El profesor se encogió de hombros, pero continuó en voz más baja:
—¿Qué interés puede tener en nosotros?
El coronel no tenía tiempo ni energías para explicar las maquinaciones del Gobierno nacionalsocialista a un hombre que llevaba una vida esencialmente académica.
Pues bien, amigo mío —dijo Keitel—, ¿qué haremos?
—He decidido pasar a la ofensiva. Contraatacar con fuerza. Les entregaremos un informe. El lunes. Un informe detallado.
—¿Dos días? —Bufó Keitel—. Sólo tenemos datos en bruto. Y aun eso es muy limitado. ¿Y si le dijera que dentro de unos meses tendremos un análisis mejor? Podríamos…
—No, doctor —aseguró Ernst, riendo. Si no era posible hablar entre flores, se recurría al susurro—. Al Führer no se le pide que espere unos meses. Ni unos días. Ni unos minutos. No, es mejor que actuemos ahora. Un golpe relámpago: eso es lo que debemos hacer. Göring continuará con sus intrigas; puede entrometerse hasta tal punto que el Führer profundice. Y si no le gusta lo que ve, parará el estudio por completo. La carpeta que robó era uno de los escritos de Freud. Eso es lo que mencionó en la reunión de ayer. Creo que su expresión fue «médico judío que se dedica a la mente». ¡Si hubiera visto usted la cara del Führer! Pensé que me enviaría a Oranienburg.
—Freud es brillante —susurró Keitel—. Las ideas son importantes.
—Podemos utilizar sus ideas. Y las de los otros psicólogos. Pero…
—Freud es un psicoanalista.
«Ach, estos académicos», pensó Ernst. Eran peor que los políticos.

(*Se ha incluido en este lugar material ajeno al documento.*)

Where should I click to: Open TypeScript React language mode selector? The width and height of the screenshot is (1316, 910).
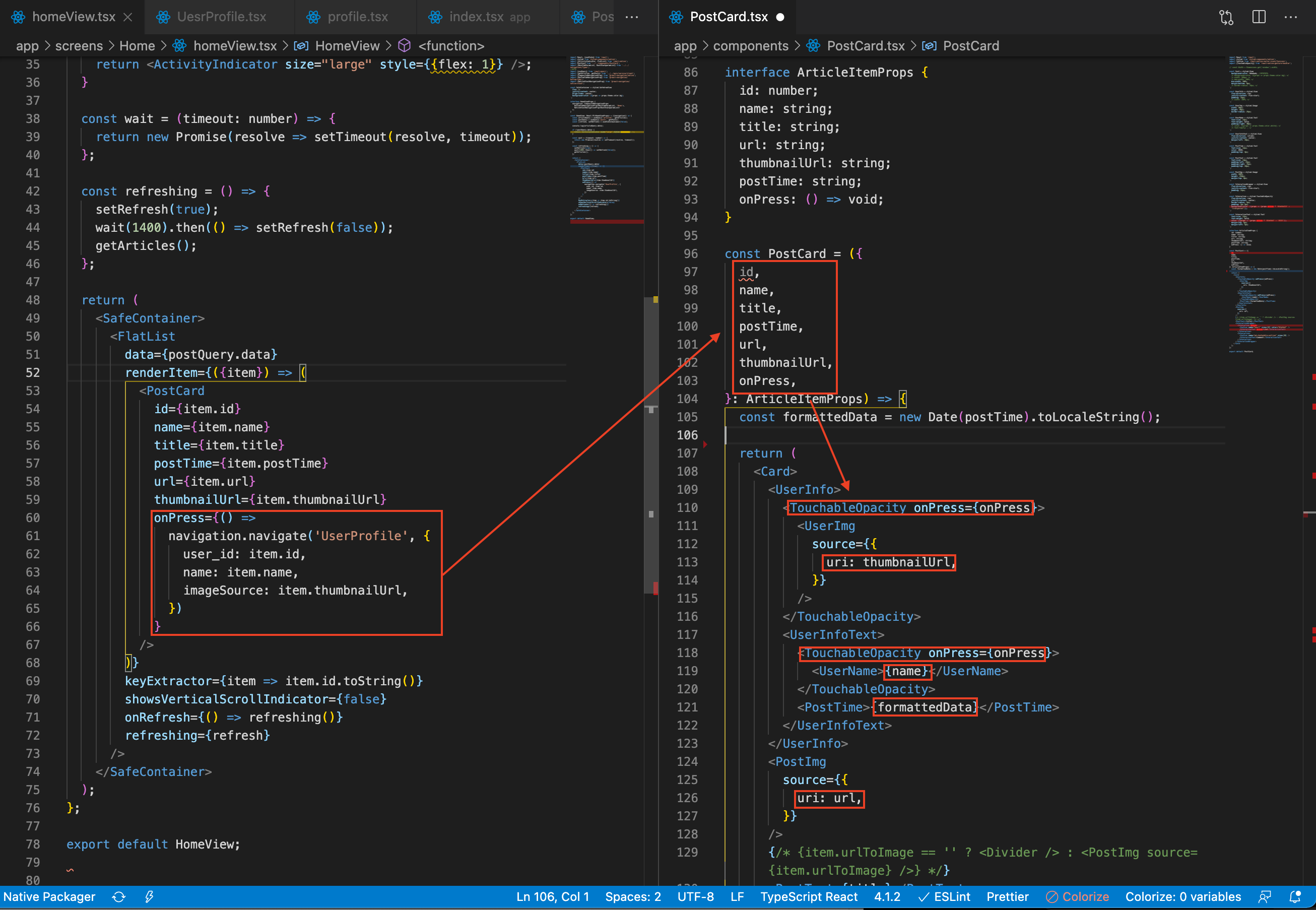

—Pero en nuestro estudio no mencionaremos sus nombres.
—Eso es deshonestidad intelectual —protestó Keitel, mohíno—. Es importante mantener la integridad moral.

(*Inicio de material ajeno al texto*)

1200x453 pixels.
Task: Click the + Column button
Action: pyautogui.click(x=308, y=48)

—En estas circunstancias no —fue la firme respuesta del coronel—. El trabajo no es para publicar en algún periódico universitario. No se trata de eso.
—Bueno, está bien —dijo el profesor, impaciente—. Pero mi objeción sigue en pie. No tenemos datos suficientes.

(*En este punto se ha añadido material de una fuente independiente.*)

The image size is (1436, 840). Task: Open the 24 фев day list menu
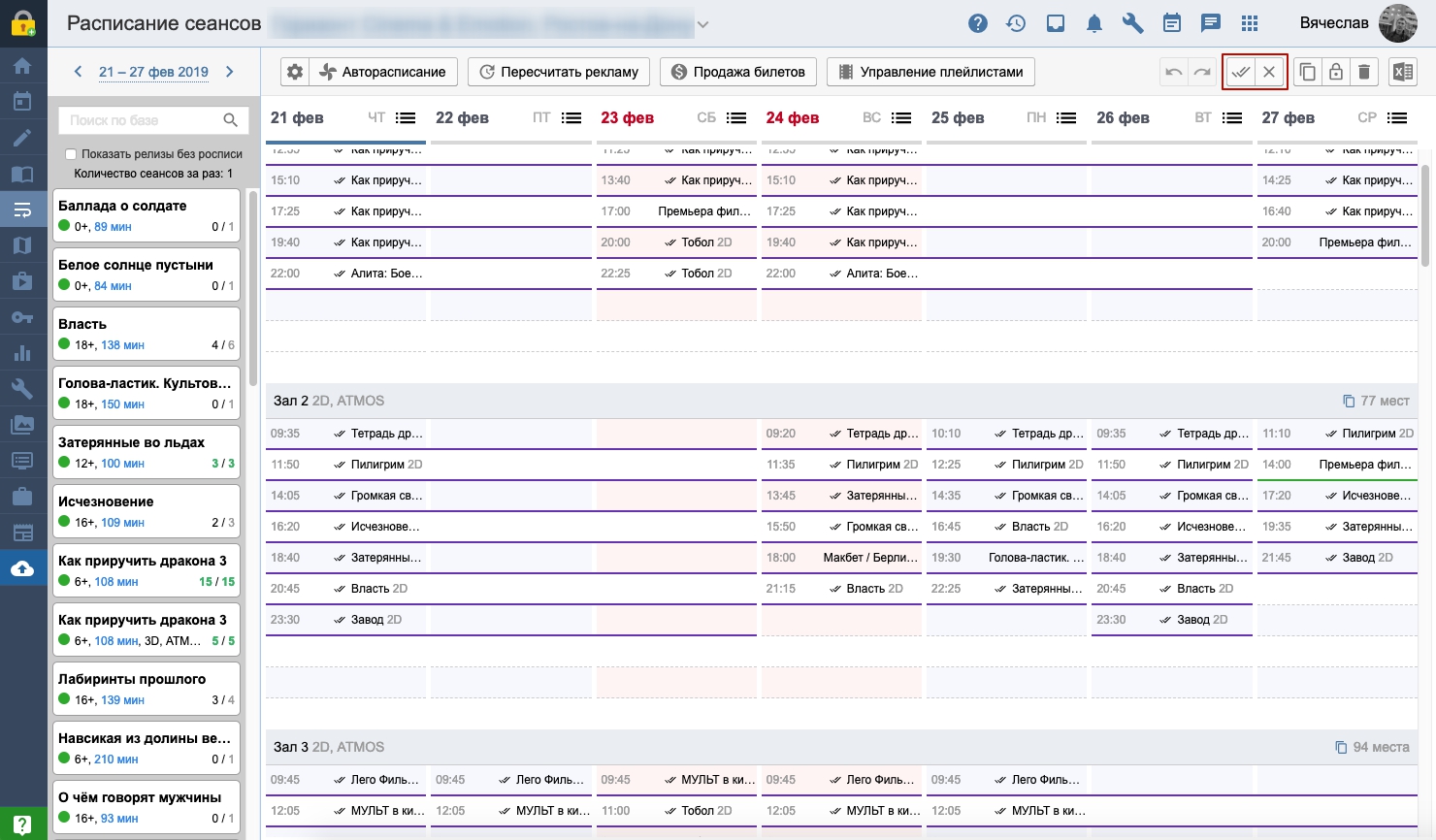coord(901,118)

—Ya lo sé. He decidido que debemos conseguir más voluntarios. Diez o doce. Será el grupo más numeroso de todos, para impresionar al Führer y lograr que ignore a Göring.
—Es que no tenemos tiempo —descartó el doctor—. ¿Para el lunes por la mañana? No, no, no se puede.
—Sí que se puede. Es preciso. Nuestra obra es demasiado importante como para perderse en esta escaramuza. Mañana por la tarde habrá otra sesión en la universidad. Redactaré para el Führer nuestra magnífica visión del nuevo Ejército alemán. En mi mejor prosa diplomática. Sé qué palabras utilizar. —Miró a su alrededor. Luego, otro susurro—: Cortaremos las piernas a ese gordo ministro del Aire.
—Podemos intentarlo, supongo —dijo Keitel, inseguro.
—No: lo haremos —aseguró Ernst—. Eso de «intentar» no existe. Se triunfa o no se triunfa. —Al caer en la cuenta de que estaba hablando como oficial que sermonea a un subordinado, sonrió con melancolía—. Esto no me gusta más que a usted, Ludwig. Tenía esperanzas de pasar este fin de semana descansando. Quería dedicar algún tiempo a mi nieto. Íbamos a tallar juntos un barco. Pero ya habrá tiempo para recrearse. —Y el coronel añadió—: Cuando muramos.
Keitel no dijo nada, pero Ernst percibió que giraba la cabeza hacia él, inseguro.
—Es una broma, amigo mío —aseguró—. Y ahora permítame darle una noticia estupenda sobre nuestra Marina.